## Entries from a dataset
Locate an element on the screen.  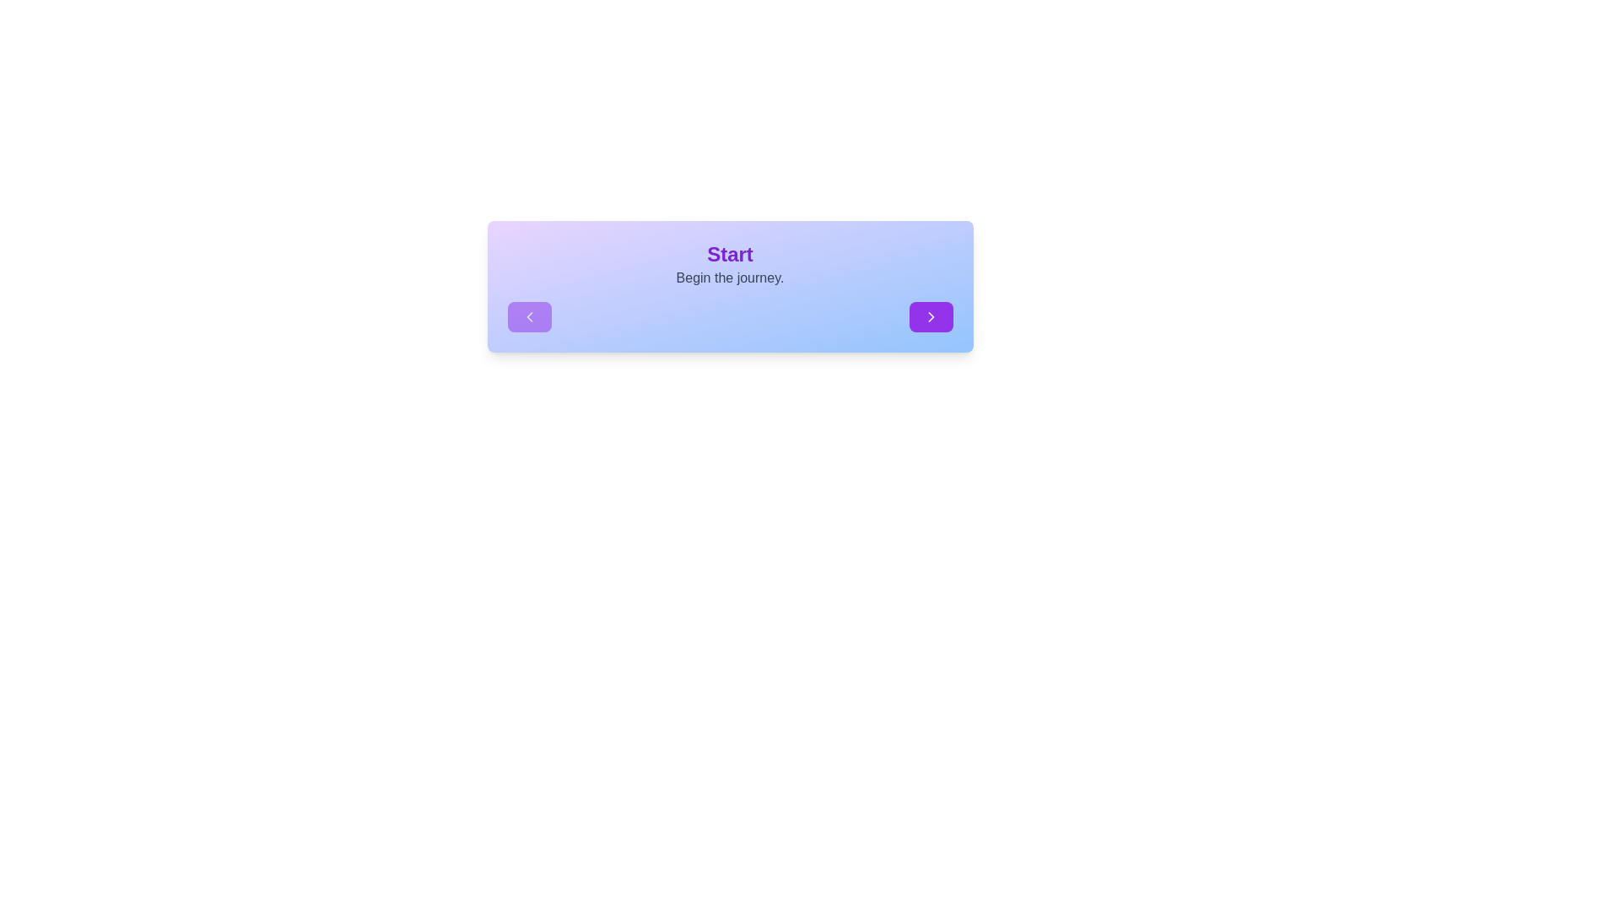
the navigation button to move to the next step is located at coordinates (930, 316).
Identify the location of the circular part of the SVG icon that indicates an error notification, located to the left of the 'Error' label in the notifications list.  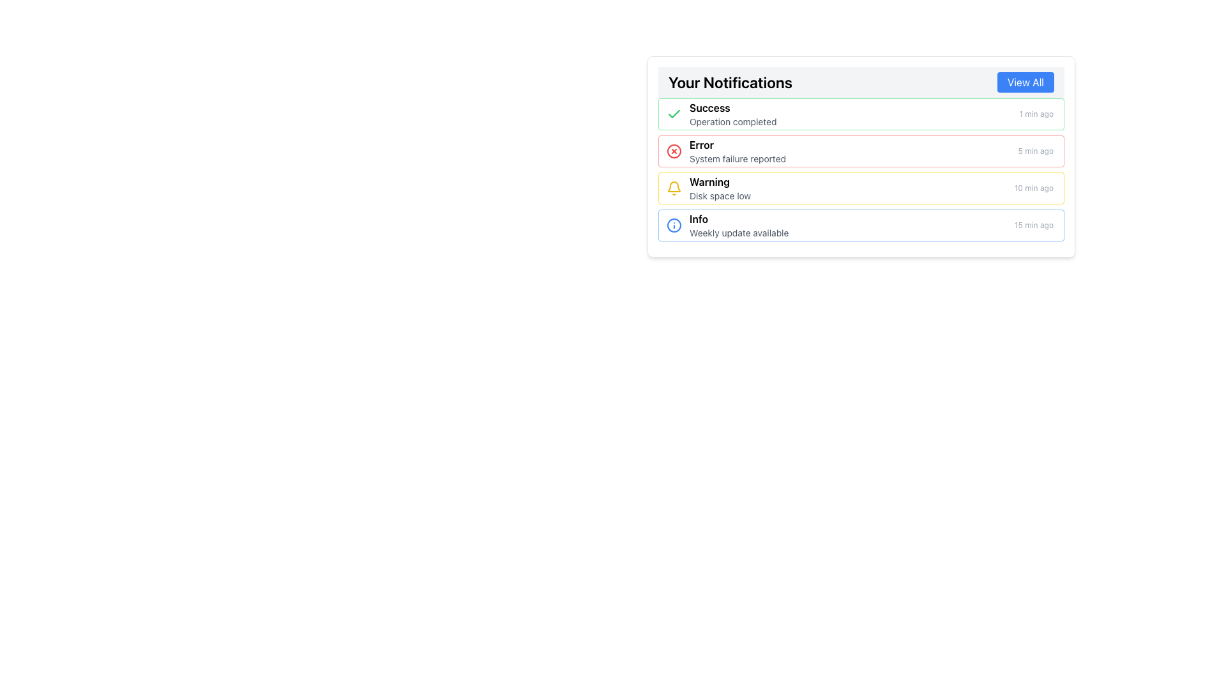
(674, 150).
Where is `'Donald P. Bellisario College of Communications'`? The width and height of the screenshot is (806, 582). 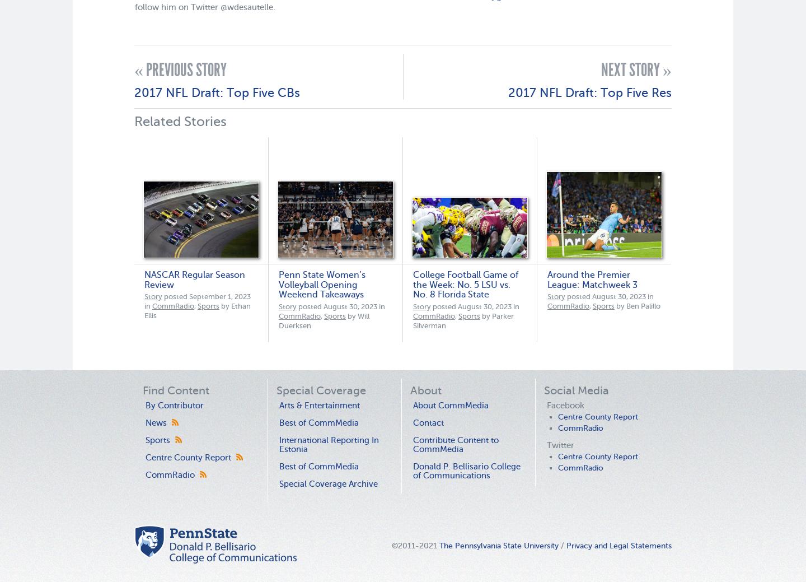 'Donald P. Bellisario College of Communications' is located at coordinates (467, 470).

## To be done
Quote everything in the listing from the line containing "Identify the location" down to the line containing "(674, 150).", both included, and omit the pictures.

## Answer to this task
Identify the location of the circular part of the SVG icon that indicates an error notification, located to the left of the 'Error' label in the notifications list.  
(674, 150).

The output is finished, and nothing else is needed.